Automated tri-image analysis of stored corneal endothelium

Abstract

Background: Endothelial examination of organ culture stored corneas is usually done manually and on several mosaic zones. Some banks use an image analyser that takes account of only one zone. This method is restricted by image quality, and may be inaccurate if endothelial cell density (ECD) within the mosaic is not homogeneous. The authors have developed an analyser that has tools for automatic error detection and correction, and can measure ECD and perform morphometry on multiple zones of three images of the endothelial mosaic.

Methods: 60 human corneas were divided into two equal groups: group 1 with homogeneous mosaics, group 2 with heterogeneous ones. Three standard microscopy video images of the endothelium, graded by quality, were analysed either in isolation (so called mono-image analysis) or simultaneously (so called tri-image analysis), with 50 or 300 endothelial cells (ECs) counted. The automated analysis was compared with the manual analysis, which concerned 10 non-adjacent zones and about 300 cells. For each analysis method, failures and durations were studied according to image quality.

[Collected data]
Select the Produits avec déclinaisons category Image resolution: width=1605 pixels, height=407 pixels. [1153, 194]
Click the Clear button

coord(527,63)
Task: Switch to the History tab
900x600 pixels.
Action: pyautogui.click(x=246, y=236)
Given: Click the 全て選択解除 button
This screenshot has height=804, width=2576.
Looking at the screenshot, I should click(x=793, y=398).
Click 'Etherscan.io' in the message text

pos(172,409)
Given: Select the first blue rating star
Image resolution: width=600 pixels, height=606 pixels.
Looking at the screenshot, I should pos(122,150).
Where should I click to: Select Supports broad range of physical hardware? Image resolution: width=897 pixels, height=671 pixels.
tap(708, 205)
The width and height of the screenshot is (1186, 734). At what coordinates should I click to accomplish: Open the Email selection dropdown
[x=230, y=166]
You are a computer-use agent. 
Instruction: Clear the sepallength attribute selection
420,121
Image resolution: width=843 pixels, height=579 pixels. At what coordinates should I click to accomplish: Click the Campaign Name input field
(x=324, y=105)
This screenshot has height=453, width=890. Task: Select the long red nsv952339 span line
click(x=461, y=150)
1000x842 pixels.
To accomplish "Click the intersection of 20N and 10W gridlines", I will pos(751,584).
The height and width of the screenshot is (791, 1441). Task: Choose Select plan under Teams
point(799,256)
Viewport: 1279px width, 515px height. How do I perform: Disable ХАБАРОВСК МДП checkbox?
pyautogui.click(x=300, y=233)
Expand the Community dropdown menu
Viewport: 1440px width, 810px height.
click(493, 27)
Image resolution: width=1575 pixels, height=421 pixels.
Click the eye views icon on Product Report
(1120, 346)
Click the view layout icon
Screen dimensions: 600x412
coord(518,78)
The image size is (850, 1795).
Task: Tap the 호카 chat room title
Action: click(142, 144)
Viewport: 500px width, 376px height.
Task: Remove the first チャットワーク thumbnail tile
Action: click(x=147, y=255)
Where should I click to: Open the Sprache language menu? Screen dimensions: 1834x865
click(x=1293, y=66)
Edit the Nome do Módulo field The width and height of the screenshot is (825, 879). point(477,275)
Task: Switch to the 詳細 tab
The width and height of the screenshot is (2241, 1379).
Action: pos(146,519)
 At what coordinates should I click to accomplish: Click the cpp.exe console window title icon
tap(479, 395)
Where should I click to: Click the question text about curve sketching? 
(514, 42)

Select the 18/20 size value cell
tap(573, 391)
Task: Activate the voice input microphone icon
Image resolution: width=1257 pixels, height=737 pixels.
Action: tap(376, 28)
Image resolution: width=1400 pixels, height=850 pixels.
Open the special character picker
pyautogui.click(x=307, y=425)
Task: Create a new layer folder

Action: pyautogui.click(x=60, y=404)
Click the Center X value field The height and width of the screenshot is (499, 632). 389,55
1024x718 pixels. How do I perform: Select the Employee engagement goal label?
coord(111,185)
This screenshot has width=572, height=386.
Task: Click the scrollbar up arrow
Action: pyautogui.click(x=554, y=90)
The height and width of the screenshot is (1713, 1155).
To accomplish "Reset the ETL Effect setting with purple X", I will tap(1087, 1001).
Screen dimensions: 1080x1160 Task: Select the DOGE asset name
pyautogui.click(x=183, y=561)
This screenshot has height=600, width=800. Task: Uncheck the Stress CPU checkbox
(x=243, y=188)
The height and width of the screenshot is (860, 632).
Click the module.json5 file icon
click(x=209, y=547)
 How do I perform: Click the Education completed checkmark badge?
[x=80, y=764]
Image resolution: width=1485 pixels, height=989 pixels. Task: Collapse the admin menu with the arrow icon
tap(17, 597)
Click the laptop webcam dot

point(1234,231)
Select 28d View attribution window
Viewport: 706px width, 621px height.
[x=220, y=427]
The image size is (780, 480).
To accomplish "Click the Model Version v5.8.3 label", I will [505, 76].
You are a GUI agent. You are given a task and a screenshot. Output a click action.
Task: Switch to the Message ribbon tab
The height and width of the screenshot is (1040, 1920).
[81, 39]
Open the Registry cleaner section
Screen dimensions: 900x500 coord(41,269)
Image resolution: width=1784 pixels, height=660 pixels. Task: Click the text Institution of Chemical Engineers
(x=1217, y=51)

= What you will do =
a) Rewrite the part of the corneal endothelium abstract starting with "Background: Endothelial examination" and going on through "the endothelial mosaic.", putting "eye banks" in place of "banks".
b) In the corneal endothelium abstract, how many zones did the manual analysis cover?
The data have no connection to the corneal endothelium abstract.

= Responses in order =
a)
Background: Endothelial examination of organ culture stored corneas is usually done manually and on several mosaic zones. Some eye banks use an image analyser that takes account of only one zone. This method is restricted by image quality, and may be inaccurate if endothelial cell density (ECD) within the mosaic is not homogeneous. The authors have developed an analyser that has tools for automatic error detection and correction, and can measure ECD and perform morphometry on multiple zones of three images of the endothelial mosaic.

b) 10 non-adjacent zones